Endometrial papillary serous carcinoma: patterns of spread and treatment

Abstract

Uterine papillary serous carcinoma exemplifies the potential for Müllerian epithelium at any site to differentiate along histologic patterns that replicate Müllerian epithelium at other sites, especially when neoplastic. Papillary serous differentiation is most commonly associated with epithelial ovarian carcinoma. Papillary serous differentiation of endometrial malignancy is associated with a poor prognosis wrought mainly through the tendency to present as late- stage disease. There is a considerable discrepancy between clinical and surgical staging. Because surgical stage is the single most important prognostic factor, the need for standardized, accurate, and comprehensive staging is highlighted, particularly where experimental protocols are being evaluated. Similarly, there is a need for strict adherence to standardized histologic criteria and reporting, particularly in making the often subtle distinction between papillary endometrioid adenocarcinoma and UPSC. Because even the earliest stage of disease is associated with a poor prognosis, a case can be made for offering adjuvant therapy to all patients diagnosed with UPSC. No single adjuvant modality has emerged as preeminent.
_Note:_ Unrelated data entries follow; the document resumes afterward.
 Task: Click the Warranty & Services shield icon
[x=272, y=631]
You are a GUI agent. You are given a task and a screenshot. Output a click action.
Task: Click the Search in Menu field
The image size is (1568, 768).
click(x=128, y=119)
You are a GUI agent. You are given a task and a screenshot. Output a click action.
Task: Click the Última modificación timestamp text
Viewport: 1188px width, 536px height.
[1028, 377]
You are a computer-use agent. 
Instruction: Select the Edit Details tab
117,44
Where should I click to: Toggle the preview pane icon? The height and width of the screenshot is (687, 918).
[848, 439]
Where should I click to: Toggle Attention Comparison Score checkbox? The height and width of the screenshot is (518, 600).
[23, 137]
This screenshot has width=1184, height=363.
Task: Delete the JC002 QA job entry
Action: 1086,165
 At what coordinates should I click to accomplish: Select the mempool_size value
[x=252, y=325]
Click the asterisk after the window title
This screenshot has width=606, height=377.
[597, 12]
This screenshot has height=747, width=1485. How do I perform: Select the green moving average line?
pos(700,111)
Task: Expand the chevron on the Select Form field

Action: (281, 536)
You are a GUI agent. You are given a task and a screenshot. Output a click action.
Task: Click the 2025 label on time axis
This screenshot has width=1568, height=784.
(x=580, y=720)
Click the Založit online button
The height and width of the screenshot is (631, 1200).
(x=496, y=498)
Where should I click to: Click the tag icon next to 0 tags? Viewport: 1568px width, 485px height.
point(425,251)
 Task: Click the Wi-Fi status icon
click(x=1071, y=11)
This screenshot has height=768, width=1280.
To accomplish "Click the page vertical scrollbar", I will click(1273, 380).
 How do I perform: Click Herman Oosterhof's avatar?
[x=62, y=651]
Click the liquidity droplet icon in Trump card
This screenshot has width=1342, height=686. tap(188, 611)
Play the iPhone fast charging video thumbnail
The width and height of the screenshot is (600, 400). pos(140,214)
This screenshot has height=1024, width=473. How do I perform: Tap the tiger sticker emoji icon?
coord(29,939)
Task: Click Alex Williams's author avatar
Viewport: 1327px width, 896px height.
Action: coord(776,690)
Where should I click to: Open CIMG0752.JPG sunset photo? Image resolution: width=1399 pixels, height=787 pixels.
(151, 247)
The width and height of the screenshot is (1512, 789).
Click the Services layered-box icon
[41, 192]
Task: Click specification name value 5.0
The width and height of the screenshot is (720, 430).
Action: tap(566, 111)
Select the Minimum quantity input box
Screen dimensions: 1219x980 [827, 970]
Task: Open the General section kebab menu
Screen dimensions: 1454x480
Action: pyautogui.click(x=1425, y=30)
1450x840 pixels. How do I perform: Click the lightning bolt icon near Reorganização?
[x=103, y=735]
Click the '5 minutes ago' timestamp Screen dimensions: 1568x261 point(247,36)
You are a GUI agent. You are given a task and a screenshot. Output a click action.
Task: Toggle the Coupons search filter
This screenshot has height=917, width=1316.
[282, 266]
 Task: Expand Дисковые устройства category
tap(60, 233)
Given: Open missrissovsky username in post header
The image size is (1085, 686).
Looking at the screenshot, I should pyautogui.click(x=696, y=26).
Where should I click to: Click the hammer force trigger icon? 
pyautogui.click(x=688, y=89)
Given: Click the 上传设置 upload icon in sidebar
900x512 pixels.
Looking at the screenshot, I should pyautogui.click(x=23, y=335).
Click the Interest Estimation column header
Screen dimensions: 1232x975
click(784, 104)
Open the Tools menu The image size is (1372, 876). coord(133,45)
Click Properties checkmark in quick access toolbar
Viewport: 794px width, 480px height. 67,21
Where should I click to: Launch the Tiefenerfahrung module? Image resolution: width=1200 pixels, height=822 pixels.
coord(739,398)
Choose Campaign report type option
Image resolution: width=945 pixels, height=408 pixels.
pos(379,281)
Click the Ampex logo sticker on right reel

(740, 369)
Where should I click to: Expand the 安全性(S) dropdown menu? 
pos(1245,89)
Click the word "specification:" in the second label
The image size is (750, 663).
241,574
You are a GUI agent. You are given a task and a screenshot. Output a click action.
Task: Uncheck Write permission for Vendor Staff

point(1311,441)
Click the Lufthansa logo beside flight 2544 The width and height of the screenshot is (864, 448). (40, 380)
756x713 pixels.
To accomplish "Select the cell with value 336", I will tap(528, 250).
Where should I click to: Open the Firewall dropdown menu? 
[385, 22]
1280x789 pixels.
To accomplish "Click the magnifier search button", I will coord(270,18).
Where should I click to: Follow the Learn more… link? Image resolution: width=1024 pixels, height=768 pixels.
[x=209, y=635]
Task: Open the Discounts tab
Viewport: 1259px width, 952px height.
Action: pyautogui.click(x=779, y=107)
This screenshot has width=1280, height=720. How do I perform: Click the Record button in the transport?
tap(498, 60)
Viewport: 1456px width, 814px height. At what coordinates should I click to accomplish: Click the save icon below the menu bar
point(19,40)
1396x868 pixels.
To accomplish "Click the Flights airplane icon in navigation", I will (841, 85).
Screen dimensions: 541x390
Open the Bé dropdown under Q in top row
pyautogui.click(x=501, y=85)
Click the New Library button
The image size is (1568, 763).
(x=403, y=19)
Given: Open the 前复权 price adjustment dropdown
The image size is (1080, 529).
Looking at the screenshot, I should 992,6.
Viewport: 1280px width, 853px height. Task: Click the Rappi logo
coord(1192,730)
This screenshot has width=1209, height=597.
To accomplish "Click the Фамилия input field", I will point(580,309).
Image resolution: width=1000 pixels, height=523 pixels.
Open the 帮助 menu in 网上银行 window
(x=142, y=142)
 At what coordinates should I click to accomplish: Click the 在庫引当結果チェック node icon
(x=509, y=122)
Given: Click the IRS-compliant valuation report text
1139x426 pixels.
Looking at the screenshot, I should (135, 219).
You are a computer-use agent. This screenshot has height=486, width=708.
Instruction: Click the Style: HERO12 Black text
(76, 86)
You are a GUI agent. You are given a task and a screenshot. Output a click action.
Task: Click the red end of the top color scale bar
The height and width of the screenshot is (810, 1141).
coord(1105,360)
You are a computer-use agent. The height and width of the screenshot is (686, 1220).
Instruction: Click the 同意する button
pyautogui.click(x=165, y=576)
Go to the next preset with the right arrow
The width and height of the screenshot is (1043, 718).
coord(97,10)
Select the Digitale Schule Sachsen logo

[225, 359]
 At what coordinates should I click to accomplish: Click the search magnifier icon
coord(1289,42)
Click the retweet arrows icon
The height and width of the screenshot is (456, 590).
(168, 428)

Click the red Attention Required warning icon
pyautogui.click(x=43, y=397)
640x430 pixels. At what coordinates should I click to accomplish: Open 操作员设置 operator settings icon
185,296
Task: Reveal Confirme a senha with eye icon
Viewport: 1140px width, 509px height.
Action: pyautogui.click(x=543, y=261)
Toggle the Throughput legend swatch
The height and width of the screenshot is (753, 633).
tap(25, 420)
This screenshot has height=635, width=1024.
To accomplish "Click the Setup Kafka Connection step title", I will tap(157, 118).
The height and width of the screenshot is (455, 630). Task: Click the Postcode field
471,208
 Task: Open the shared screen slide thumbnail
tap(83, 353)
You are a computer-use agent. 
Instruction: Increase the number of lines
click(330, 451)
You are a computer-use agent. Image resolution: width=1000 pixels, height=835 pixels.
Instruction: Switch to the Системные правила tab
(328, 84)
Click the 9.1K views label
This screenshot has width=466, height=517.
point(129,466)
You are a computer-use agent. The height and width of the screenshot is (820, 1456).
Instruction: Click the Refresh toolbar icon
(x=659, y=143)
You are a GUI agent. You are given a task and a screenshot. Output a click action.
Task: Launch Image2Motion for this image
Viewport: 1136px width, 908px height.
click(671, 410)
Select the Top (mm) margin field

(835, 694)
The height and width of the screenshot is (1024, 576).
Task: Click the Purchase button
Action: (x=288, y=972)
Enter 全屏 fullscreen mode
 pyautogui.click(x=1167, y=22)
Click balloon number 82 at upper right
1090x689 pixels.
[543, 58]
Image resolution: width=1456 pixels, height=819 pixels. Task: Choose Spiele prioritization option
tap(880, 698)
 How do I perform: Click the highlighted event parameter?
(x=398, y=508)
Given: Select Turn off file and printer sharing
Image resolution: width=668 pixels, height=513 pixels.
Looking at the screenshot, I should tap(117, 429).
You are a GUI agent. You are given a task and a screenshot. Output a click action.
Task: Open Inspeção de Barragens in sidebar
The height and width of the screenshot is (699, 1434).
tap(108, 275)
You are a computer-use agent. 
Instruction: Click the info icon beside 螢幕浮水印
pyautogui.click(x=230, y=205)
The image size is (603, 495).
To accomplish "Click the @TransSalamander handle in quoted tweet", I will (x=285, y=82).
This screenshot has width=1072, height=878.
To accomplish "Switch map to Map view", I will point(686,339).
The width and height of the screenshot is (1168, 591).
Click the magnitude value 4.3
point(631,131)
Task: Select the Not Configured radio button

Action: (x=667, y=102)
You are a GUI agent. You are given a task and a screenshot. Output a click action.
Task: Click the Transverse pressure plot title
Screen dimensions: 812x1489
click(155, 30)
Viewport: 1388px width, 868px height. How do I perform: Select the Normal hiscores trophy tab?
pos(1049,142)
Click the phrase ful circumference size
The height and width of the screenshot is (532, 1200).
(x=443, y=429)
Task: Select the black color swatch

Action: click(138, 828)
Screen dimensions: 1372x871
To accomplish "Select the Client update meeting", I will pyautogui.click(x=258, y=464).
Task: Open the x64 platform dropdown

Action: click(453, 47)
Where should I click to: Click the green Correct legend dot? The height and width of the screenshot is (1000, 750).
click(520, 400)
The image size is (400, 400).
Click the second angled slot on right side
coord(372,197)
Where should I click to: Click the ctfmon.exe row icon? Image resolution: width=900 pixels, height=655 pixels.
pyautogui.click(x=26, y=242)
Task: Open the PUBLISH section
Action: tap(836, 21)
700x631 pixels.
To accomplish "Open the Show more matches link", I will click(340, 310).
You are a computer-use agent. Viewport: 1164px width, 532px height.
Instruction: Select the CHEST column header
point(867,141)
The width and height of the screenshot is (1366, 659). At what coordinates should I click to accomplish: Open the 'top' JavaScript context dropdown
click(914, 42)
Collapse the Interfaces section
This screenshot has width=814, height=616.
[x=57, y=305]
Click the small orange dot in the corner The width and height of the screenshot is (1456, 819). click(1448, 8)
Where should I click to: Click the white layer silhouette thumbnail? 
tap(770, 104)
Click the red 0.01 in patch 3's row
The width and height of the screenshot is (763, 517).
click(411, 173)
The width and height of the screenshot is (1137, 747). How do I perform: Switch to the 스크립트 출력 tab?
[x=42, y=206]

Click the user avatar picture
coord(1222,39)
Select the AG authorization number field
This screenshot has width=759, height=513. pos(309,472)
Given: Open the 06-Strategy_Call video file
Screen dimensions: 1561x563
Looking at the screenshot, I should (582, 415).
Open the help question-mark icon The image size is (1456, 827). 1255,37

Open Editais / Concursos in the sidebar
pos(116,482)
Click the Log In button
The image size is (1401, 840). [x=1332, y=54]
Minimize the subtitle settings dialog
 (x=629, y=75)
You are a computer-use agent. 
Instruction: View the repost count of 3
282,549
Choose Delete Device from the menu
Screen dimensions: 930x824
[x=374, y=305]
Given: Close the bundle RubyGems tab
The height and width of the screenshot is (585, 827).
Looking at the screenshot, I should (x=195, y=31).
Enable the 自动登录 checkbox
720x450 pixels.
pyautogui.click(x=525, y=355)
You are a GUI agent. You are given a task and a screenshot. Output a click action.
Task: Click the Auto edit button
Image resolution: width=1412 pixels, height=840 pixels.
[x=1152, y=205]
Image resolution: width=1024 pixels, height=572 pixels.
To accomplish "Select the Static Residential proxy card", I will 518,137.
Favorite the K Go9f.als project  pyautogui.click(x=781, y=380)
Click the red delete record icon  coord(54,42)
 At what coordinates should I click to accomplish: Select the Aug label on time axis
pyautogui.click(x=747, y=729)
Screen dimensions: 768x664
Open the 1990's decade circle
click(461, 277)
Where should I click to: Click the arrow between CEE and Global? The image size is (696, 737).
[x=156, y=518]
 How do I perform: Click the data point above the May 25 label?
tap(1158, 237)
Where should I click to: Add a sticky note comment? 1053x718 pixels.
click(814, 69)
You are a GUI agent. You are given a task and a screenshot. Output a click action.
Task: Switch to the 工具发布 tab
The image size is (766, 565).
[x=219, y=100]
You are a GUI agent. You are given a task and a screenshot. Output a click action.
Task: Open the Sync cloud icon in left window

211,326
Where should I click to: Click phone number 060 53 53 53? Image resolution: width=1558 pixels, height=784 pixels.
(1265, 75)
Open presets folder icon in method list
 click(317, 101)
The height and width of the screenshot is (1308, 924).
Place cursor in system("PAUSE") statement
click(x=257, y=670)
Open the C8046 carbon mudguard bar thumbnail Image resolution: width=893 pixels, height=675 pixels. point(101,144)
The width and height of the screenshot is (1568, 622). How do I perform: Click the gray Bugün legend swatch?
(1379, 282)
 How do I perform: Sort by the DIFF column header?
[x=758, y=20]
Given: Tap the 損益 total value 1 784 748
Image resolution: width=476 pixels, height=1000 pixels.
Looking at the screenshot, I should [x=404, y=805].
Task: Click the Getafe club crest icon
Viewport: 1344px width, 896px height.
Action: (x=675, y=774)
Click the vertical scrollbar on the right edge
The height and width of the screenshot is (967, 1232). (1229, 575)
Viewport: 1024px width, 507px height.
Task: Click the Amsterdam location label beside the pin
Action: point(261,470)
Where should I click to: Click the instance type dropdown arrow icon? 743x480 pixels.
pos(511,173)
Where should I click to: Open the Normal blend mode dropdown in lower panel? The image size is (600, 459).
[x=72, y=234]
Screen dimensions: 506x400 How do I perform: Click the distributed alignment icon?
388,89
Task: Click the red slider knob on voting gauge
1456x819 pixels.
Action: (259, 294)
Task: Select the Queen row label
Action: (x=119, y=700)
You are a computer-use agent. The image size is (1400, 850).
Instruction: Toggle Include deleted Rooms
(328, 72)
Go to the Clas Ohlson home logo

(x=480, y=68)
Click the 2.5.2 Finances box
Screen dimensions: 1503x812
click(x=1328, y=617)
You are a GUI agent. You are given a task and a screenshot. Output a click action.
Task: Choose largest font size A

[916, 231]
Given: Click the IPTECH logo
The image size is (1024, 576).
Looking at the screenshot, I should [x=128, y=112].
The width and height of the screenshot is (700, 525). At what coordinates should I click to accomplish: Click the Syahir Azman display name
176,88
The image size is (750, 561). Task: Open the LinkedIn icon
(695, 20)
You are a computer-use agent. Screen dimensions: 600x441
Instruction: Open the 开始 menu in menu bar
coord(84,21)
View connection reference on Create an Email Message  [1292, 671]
There is comparable response to both radiotherapy and chemotherapy regimens, suggesting a need to compare these regimens in a multicenter, randomized trial. Because UPSC constitutes up to 10% of all endometrial carcinomas, there should be no difficulty accruing sufficient numbers for meaningful analysis. Although such a study may provide clues to optimizing available adjuvant strategies, further improvement in treatment regimens is required to effectively alter the poor prognosis associated with this condition.